08:58 AM EDT, 08/18/2025 (MT Newswires) -- Oil prices were steady early on Monday ahead of a Washington meeting of Ukraine and its allies while traders turn bearish on the commodity, as a report showed the first-ever combined net short position in West Texas Intermediate (WTI) oil contracts.
WTI Crude oil for September delivery was last seen down US$0.01 to US$62.79 per barrel, while October Brent crude was up US$0.02 to US$65.87.
The rise came as Ukraine President Volodymyr Zelensky and a group of European leaders head to Washington to meet with President Donald Trump, who ended a Friday summit meeting with Russia's Vladimir Putin by urging Ukraine to surrender lands to Russia to reach a peace deal and appeared ready to walk back on plans to impose secondary sanctions on India and other buyers of Russian oil.
"There will likely be no immediate end to the fighting, at least in the near term, with President Trump now calling for a peace agreement instead of a ceasefire. With President Trump set to meet with Zelenskyy in the coming days, we think Ukraine, along with a number of European heads of state, will balk at the land -for-peace deal that is currently being floated and would involve Ukraine making sweeping territorial concessions in the east," Helima Croft, Head of Global Commodity Strategy and MENA Research, noted.

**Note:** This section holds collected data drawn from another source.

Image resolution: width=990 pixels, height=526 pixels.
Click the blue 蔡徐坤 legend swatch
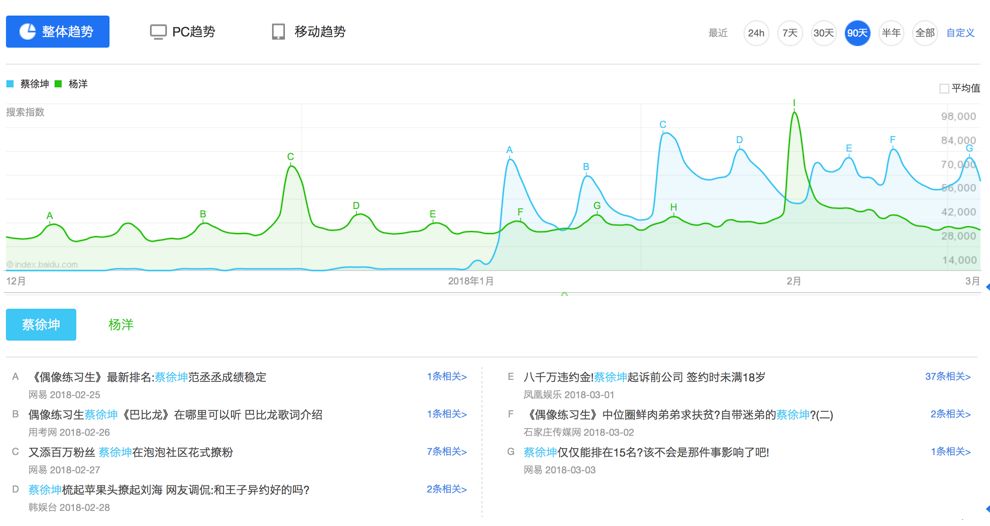coord(10,84)
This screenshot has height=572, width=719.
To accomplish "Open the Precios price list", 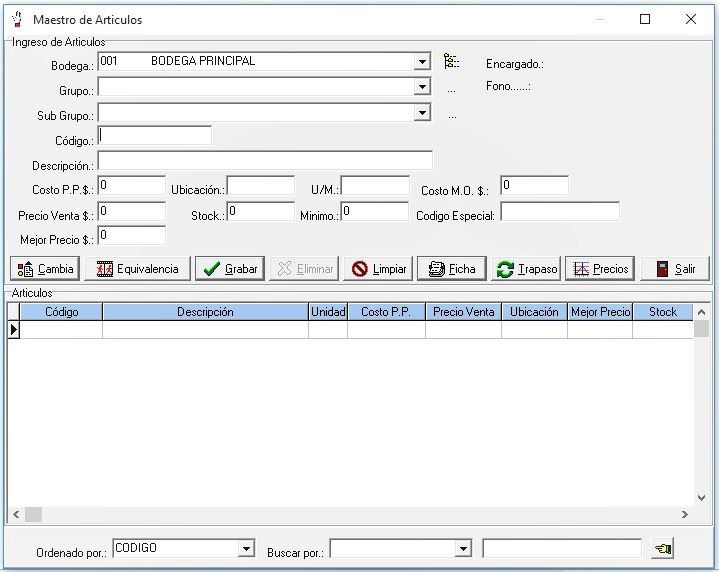I will tap(600, 269).
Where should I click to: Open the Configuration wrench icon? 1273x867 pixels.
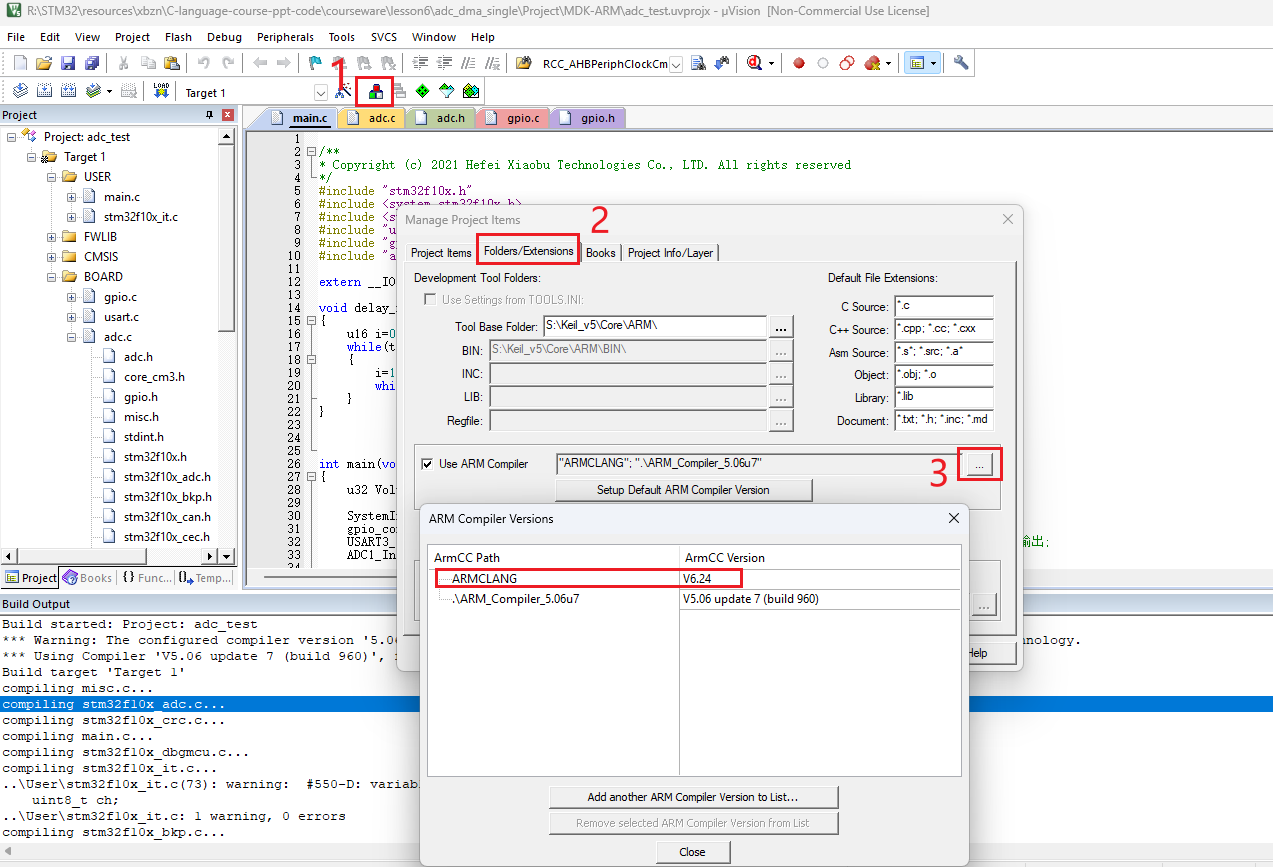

The meeting will be Zelensky's first to the White House since February, when Trump and Vice President JD Vance attacked him for being "ungrateful" for U.S. military support and disrespectful for not wearing a suit to the meeting.
The meeting follows on Friday's Commitment of Traders report from the U.S. Commodities Futures Trading Commission that showed the first-ever net short position on WTI Contracts on both the CME and ICE exchanges as supply is on the rise. The positioning shows a bearish outlook for the commodity but could be supportive for the commodity if events force short-covering from the bearish traders.
"Speculators held the first-ever combined net short across the two major WTI contracts (CME and ICE) ... The positioning in WTI is notably light; while the immediate catalyst is unclear, any shift in the technicals or fundamentals could force a sharp short-covering rebound," Saxo Bank noted.